**SUPPLIED PASSAGE:**

== Segment start ==

Wingless and insect wing patterns The morphological and functional evolution of appendages has played a critical role in animal evolution, but
the developmental genetic mechanisms underlying appendage diversity are not understood. Given that homologous
appendage development is controlled by the same Hox gene in different organisms, and that Hox genes are transcription
factors, diversity may evolve from changes in the regulation of Hox target genes. Two impediments to understanding the
role of Hox genes in morphological evolution have been the limited number of organisms in which Hox gene function can
be studied and the paucity of known Hox-regulated target genes. An analysis was carried out of Hindsight, a butterfly homeotic mutant
in which portions of the ventral hindwing pattern are transformed to ventral forewing identity, and the regulation of target genes by the Ultrabithorax (Ubx) gene product was compared in Lepidopteran and Dipteran hindwings. Ubx gene expression is lost from patches of cells in developing Hindsight hindwings, which correlates
with changes in wing pigmentation, color pattern elements, and scale morphology. This mutant was used to study how regulation of target genes by Ubx protein differs between species. Drosophila Serum response factor (blistered), Achaete-Scute Complex, and wingless are repressed in Drosophila halteres. Portions of the expression pattern of Lepidopteran homologs of these genes are not repressed in butterfly hindwings. Unlike the expression patterns of the homologous genes in halteres, butterfly wg is not repressed along the posterior margin in the hindwing, nor is butterfly SRF repressed in intervein regions, and the AS-C homologs are not repressed in cells flanking the dorsal-ventral boundary. These differences in the regulation of wg, SRF and AS-C between Drosophila halteres and butterfly hindwings suggest that these genes became repressed by Ubx when an ancestral hindwing evolved into a haltere in the dipteran lineage, with a concomitant reduction of appendage size, loss of margin bristles, and changes in shape. Two additional exampes of Ubx-regulated differences in gene expression between fly and butterfly flight appendages were found. (1) wg is expressed in two stripes in butterfly forewings that roughly correspond to the future location of the proximal band elements. This protein of the wg pattern is absent from butterfly hindwings and has not counterpart in flies and represents a novel feature regulated by Ubx in butterflies. (2) Dll is expressed along the margin of both butterfly wings and the Drosophila forewing, but this expression is modified in halteres and may be regulated by Ubx.
Changes in Hox-regulated target gene sets are,
in general, likely to underlie the morphological divergence of homologous structures between animals (Weatherbee, 1999).
Wingless and insect leg development Insects can be grouped into two main categories, holometabolous and hemimetabolous, according to the
extent of their morphological change during
metamorphosis. The three thoracic legs, for example, are
known to develop through two overtly different pathways:
holometabolous insects make legs through their imaginal
discs, while hemimetabolous legs develop from their leg
buds. Thus, how the molecular mechanisms of leg
development differ from each other is an intriguing
question. In the holometabolous long-germ insect, these
mechanisms have been extensively studied using Drosophila
melanogaster. However, little is known about the
mechanism in the hemimetabolous insect. Leg development of the hemimetabolous short-germ insect,
Gryllus bimaculatus (cricket), has been studied focusing on expression
patterns of the three key signaling molecules, hedgehog, wingless and decapentaplegic, which are
essential during leg development in Drosophila. In Gryllus
embryos, expression of hh is restricted in the posterior half
of each leg bud, while dpp and wg are expressed in the
dorsal and ventral sides of its anterior/posterior (A/P)

== Segment end ==

**PROVIDED DATA:**
== Segment start ==

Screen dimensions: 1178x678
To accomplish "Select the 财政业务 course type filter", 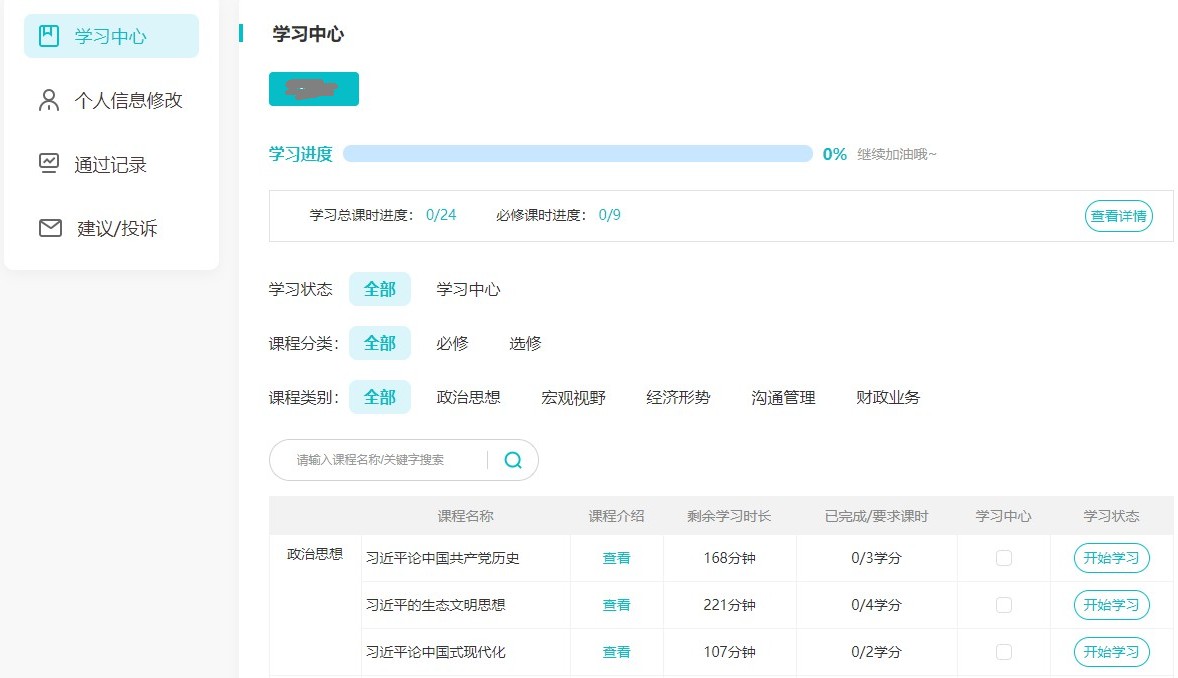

== Segment end ==

**TASK SET:**
a: In the passage on Wingless in insect appendages, which gene's expression is limited to the posterior half of each leg bud in Gryllus embryos?
b: Continue the passage on Wingless in insect appendages from where it stops.

**RESPONSES BY TASK:**
a: hedgehog (hh)

b:
boundary, respectively. Their expression patterns are
essentially comparable with those of the three genes in
Drosophila leg imaginal discs, suggesting the existence of
the common mechanism for leg pattern formation.
However, expression pattern of dpp is
significantly divergent among Gryllus, Schistocerca
(grasshopper) and Drosophila embryos, while expression
patterns of hh and wg are conserved. Furthermore, the
divergence is found between the pro/mesothoracic and
metathoracic Gryllus leg buds. These observations imply
that the divergence in the dpp expression pattern may
correlate with diversity of leg morphology (Niwa, 2000).
In the allocation phase of Drosophila 5h embryos, wg and
hh are expressed in a stripe along the A/P
compartment boundary and in the posterior region of
each segment, respectively. However, dpp
is expressed throughout the dorsal region and then in
the dorsal side of the wg stripe. Later, the expression changes to give two thin stripes running anteroposteriorly along the length of the
embryo. Wg, but not Dpp, is responsible for initial specification of the limb primordia with a distal identity and for induction of Dll. A model for the allocation of the limb primordium (the G-H model) is presented. A stripe of Wg induces the limb primordium expressing Dll. Repression of Dll
by Dpp from the dorsal side and by Spitz (Drosophila EGF)
from the ventral side limits the limb formation only in the
lateral position. Then, Dpp specifies proximal cell identity in
the primordium in a concentration-dependent manner.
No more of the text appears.